Final Answer:
The measure of angle 1 is 143 degrees.
Step-by-step explanation:
In this case, we're dealing with intersecting lines, forming angles that obey specific rules. When two lines intersect, opposite angles are equal. Hence, angle 3, given as 37 degrees, is equal to angle 1. Moreover, angles 1 and 2 form a straight line (180 degrees), making angle 1 supplementary to angle 2. As angle 2 is not directly specified, we can use its relationship with angle 3 to find angle 1. Angle 2 and angle 3 together form a straight line, totaling 180 degrees. Therefore, angle 2 is 143 degrees (180 - 37 = 143), making angle 1, which is equal to angle 3, also 143 degrees.
In detail, given that angle 3 equals 37 degrees and angles 3 and 2 form a straight line, their sum equals 180 degrees (angle 3 + angle 2 = 180). Therefore, angle 2 = 180 - 37 = 143 degrees. As angles 1 and 2 are supplementary, their sum equals 180 degrees. Hence, angle 1 = 180 - 143 = 37 degrees. However, it's essential to recognize the relationship between angle 1 and angle 3 due to their position and intersection. According to the properties of intersecting lines, angle 1 is equal to angle 3. Thus, angle 1 = 37 degrees, matching the given measure of angle 3.

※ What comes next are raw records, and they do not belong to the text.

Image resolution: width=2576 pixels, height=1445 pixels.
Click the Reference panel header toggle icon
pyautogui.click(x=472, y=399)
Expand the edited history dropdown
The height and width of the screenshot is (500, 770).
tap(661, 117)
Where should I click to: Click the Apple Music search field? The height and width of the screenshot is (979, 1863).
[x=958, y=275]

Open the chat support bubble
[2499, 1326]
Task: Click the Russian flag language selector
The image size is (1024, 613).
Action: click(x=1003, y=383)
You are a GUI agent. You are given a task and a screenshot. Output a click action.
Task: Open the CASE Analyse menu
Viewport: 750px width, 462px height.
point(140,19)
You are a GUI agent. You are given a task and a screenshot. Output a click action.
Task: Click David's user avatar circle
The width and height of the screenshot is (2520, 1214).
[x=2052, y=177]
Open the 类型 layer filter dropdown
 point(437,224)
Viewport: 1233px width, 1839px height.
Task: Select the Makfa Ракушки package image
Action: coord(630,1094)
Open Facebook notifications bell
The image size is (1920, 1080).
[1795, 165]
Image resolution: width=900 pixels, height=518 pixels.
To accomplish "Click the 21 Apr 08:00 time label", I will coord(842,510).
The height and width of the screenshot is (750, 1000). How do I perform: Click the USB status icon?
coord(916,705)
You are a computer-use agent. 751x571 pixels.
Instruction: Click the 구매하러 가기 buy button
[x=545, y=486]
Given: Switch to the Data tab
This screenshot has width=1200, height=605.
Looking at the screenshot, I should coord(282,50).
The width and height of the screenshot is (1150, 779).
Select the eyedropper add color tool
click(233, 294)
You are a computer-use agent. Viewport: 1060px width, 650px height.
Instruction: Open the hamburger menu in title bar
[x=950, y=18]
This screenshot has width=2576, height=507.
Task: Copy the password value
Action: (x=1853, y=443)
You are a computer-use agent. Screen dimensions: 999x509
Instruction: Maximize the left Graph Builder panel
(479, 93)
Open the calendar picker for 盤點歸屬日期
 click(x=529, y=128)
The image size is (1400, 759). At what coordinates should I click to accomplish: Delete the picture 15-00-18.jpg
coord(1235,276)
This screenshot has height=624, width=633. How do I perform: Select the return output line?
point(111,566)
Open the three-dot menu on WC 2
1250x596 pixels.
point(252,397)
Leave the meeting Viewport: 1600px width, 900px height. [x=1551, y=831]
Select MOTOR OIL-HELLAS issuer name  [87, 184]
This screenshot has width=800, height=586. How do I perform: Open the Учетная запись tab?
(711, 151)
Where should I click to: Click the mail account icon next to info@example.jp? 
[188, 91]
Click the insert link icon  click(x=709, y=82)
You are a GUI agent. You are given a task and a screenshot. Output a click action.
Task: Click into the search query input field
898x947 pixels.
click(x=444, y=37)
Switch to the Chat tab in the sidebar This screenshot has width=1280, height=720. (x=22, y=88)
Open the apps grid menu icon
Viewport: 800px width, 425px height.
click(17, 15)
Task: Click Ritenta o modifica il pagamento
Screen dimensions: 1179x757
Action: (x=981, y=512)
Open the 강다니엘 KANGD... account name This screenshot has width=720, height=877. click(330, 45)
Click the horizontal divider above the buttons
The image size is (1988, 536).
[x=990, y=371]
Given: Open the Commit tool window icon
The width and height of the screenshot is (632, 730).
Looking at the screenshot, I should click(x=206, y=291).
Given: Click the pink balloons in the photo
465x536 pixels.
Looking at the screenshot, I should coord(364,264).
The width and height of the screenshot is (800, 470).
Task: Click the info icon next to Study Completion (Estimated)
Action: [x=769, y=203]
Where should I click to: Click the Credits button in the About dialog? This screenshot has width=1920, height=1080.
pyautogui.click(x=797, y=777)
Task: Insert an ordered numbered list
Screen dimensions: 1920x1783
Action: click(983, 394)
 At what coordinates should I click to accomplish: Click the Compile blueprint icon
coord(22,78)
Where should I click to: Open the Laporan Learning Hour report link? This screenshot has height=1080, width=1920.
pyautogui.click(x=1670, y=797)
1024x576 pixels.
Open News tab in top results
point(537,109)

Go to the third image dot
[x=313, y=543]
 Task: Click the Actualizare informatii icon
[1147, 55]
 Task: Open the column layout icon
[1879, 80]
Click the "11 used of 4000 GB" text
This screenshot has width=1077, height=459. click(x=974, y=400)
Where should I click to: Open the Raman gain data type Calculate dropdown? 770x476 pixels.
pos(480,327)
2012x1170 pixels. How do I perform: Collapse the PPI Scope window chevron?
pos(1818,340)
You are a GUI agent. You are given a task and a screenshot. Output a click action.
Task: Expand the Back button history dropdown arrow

Understanding the properties of intersecting lines and their associated angles is crucial in solving this problem. By applying the rule that vertical angles (opposite angles) are equal, we establish the relationship between angles 1 and 3. Moreover, recognizing the supplementary nature of angles forming a straight line (180 degrees) helps us find the missing angle (angle 2) and subsequently deduce the measure of angle 1.